• What the exercise asks
Below are the records; output them exactly from the first line through the line with "Image resolution: width=1116", stopping there.

• Data
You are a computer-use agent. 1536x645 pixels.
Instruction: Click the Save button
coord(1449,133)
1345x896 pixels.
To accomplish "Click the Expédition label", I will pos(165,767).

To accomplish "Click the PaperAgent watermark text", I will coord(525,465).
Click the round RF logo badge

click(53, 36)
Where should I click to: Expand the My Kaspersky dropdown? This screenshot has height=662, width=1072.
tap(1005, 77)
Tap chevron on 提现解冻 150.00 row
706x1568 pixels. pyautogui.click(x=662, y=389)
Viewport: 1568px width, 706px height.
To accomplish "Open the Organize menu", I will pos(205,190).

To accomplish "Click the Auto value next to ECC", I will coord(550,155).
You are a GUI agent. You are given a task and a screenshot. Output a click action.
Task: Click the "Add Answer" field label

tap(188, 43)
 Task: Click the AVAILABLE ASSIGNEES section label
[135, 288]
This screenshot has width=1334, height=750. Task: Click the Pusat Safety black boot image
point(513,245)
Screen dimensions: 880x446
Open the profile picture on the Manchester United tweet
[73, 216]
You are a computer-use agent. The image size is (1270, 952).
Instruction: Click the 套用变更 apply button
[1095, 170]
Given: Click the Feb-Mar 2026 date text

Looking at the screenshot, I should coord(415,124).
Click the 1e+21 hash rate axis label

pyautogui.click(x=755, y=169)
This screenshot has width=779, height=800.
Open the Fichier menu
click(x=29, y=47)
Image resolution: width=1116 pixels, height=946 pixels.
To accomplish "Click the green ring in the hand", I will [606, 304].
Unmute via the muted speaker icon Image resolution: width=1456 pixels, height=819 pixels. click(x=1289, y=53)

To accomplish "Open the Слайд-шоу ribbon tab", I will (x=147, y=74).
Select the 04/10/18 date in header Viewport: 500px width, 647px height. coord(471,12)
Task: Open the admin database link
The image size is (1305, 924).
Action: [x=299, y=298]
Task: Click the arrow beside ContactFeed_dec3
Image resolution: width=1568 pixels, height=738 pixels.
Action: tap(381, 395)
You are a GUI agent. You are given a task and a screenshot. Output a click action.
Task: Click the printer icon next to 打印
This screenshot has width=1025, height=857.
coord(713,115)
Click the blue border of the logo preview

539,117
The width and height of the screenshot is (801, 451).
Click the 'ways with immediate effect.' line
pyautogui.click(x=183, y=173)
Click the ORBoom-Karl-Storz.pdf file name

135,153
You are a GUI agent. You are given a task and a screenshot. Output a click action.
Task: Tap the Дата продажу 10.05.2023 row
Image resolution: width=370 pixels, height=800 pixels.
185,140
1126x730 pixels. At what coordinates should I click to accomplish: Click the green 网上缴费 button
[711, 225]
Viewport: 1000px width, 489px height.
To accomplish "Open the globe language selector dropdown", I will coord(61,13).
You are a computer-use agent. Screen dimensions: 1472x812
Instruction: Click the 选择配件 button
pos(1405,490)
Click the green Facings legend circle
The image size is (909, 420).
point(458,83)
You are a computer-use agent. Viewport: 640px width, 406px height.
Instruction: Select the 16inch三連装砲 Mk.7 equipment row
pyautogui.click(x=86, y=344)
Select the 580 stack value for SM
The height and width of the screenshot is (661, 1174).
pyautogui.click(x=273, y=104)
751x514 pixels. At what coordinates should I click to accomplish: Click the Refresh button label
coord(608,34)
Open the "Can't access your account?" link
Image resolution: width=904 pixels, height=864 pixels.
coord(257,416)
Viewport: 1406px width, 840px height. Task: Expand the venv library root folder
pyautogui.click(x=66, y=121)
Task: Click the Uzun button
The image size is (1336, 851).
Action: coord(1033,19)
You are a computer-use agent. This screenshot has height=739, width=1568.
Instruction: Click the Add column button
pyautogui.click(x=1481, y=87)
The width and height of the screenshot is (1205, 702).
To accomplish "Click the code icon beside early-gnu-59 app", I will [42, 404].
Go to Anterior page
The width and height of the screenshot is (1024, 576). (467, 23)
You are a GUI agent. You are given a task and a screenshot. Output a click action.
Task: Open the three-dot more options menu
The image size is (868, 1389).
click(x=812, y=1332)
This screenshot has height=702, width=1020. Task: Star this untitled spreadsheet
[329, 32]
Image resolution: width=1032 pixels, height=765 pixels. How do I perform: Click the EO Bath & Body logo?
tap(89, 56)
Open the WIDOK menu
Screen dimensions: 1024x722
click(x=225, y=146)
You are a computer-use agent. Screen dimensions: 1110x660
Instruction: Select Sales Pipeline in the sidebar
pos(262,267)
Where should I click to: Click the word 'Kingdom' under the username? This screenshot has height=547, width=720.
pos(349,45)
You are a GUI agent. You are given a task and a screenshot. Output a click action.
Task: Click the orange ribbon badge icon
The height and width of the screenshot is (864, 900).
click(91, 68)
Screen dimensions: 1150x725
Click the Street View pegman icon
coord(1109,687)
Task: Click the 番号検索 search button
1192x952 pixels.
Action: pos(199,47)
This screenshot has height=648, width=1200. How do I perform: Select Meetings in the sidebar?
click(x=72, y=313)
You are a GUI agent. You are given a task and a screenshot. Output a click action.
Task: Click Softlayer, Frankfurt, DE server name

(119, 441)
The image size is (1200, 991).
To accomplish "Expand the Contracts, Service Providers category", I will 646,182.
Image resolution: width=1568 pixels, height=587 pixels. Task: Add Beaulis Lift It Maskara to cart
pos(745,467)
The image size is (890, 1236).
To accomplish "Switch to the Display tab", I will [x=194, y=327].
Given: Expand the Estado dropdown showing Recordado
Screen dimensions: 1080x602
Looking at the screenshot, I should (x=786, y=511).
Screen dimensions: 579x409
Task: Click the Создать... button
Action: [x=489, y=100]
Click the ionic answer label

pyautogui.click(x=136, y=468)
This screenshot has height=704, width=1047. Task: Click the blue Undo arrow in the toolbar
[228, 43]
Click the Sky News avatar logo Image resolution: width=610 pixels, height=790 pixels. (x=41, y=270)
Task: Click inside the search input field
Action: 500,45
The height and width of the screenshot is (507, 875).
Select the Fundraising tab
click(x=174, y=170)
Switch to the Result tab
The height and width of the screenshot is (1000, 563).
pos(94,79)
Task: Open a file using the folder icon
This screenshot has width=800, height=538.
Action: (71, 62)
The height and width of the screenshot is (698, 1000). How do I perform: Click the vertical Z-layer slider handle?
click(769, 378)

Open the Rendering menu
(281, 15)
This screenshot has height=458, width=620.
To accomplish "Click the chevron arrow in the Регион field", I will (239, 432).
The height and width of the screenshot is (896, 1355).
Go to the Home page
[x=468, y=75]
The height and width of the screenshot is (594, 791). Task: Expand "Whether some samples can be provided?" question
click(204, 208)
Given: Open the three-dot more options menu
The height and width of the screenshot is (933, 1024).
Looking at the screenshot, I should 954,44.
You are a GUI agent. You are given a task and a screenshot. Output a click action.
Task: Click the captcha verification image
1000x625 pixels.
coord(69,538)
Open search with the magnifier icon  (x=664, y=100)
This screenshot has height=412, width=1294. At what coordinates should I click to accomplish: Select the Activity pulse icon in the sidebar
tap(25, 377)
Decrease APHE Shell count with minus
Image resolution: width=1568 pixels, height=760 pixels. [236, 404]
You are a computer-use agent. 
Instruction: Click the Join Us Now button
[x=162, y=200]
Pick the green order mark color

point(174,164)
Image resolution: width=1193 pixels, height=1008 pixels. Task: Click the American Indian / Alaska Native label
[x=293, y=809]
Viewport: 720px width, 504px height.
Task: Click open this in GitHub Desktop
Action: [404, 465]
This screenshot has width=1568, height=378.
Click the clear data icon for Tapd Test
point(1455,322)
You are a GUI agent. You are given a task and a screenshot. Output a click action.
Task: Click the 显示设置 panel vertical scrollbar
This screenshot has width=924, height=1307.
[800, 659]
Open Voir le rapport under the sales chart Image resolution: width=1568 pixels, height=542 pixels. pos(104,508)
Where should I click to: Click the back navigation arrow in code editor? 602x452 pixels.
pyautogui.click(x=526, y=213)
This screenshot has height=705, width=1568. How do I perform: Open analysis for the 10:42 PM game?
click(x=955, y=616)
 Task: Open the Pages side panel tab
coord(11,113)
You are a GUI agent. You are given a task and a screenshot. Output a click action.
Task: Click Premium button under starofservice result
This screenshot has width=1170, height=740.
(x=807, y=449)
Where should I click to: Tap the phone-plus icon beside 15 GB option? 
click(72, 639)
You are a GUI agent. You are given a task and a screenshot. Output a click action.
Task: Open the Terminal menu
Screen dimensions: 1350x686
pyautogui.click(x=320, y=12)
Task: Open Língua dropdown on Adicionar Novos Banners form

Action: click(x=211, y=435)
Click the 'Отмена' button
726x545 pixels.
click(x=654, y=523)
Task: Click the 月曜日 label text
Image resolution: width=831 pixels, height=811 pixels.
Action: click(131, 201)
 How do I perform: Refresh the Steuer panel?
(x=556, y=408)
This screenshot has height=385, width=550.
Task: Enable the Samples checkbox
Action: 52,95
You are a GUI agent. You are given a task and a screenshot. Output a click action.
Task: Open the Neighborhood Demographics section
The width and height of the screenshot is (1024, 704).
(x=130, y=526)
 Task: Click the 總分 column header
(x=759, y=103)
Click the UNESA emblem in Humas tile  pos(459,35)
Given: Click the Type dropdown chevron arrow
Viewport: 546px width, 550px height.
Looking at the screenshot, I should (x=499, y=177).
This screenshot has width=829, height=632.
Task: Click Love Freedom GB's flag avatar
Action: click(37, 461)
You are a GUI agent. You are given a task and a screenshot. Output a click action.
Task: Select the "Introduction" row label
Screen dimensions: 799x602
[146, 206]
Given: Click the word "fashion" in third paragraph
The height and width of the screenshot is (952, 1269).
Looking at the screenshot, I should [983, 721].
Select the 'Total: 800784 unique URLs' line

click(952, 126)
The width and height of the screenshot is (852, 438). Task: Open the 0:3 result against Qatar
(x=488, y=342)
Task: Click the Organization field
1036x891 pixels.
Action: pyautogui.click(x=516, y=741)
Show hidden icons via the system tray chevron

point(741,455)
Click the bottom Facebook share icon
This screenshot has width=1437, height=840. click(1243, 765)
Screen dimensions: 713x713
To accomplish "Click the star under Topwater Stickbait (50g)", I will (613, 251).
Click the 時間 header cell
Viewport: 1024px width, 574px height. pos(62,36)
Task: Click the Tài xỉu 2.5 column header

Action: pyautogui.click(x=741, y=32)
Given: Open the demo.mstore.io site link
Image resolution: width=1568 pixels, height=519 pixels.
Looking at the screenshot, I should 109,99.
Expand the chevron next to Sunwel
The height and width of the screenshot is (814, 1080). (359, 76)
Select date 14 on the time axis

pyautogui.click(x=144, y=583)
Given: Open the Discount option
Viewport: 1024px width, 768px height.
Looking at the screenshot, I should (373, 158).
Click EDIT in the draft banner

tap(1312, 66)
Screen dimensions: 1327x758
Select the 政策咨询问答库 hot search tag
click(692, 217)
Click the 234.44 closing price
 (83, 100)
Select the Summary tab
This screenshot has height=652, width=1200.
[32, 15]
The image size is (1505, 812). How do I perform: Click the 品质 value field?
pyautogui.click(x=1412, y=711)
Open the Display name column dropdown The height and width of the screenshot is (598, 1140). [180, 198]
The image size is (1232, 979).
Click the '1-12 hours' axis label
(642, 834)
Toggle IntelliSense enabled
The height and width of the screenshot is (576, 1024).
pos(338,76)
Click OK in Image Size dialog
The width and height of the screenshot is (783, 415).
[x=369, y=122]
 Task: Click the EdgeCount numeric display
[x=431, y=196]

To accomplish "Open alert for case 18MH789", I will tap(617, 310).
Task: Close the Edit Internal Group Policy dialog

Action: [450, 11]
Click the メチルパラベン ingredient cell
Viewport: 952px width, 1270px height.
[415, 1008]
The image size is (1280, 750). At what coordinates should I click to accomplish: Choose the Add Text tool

• Response below
You are a computer-use agent. 1536x645 pixels.
Instruction: Click the Save button
coord(1449,133)
1345x896 pixels.
To accomplish "Click the Expédition label", I will pos(165,767).

To accomplish "Click the PaperAgent watermark text", I will coord(525,465).
Click the round RF logo badge

click(53, 36)
Where should I click to: Expand the My Kaspersky dropdown? This screenshot has height=662, width=1072.
tap(1005, 77)
Tap chevron on 提现解冻 150.00 row
706x1568 pixels. pyautogui.click(x=662, y=389)
Viewport: 1568px width, 706px height.
To accomplish "Open the Organize menu", I will pos(205,190).

To accomplish "Click the Auto value next to ECC", I will coord(550,155).
You are a GUI agent. You are given a task and a screenshot. Output a click action.
Task: Click the "Add Answer" field label

tap(188, 43)
 Task: Click the AVAILABLE ASSIGNEES section label
[135, 288]
This screenshot has width=1334, height=750. Task: Click the Pusat Safety black boot image
point(513,245)
Screen dimensions: 880x446
Open the profile picture on the Manchester United tweet
[73, 216]
You are a computer-use agent. The image size is (1270, 952).
Instruction: Click the 套用变更 apply button
[1095, 170]
Given: Click the Feb-Mar 2026 date text

Looking at the screenshot, I should coord(415,124).
Click the 1e+21 hash rate axis label

pyautogui.click(x=755, y=169)
This screenshot has width=779, height=800.
Open the Fichier menu
click(x=29, y=47)
Image resolution: width=1116 pixels, height=946 pixels.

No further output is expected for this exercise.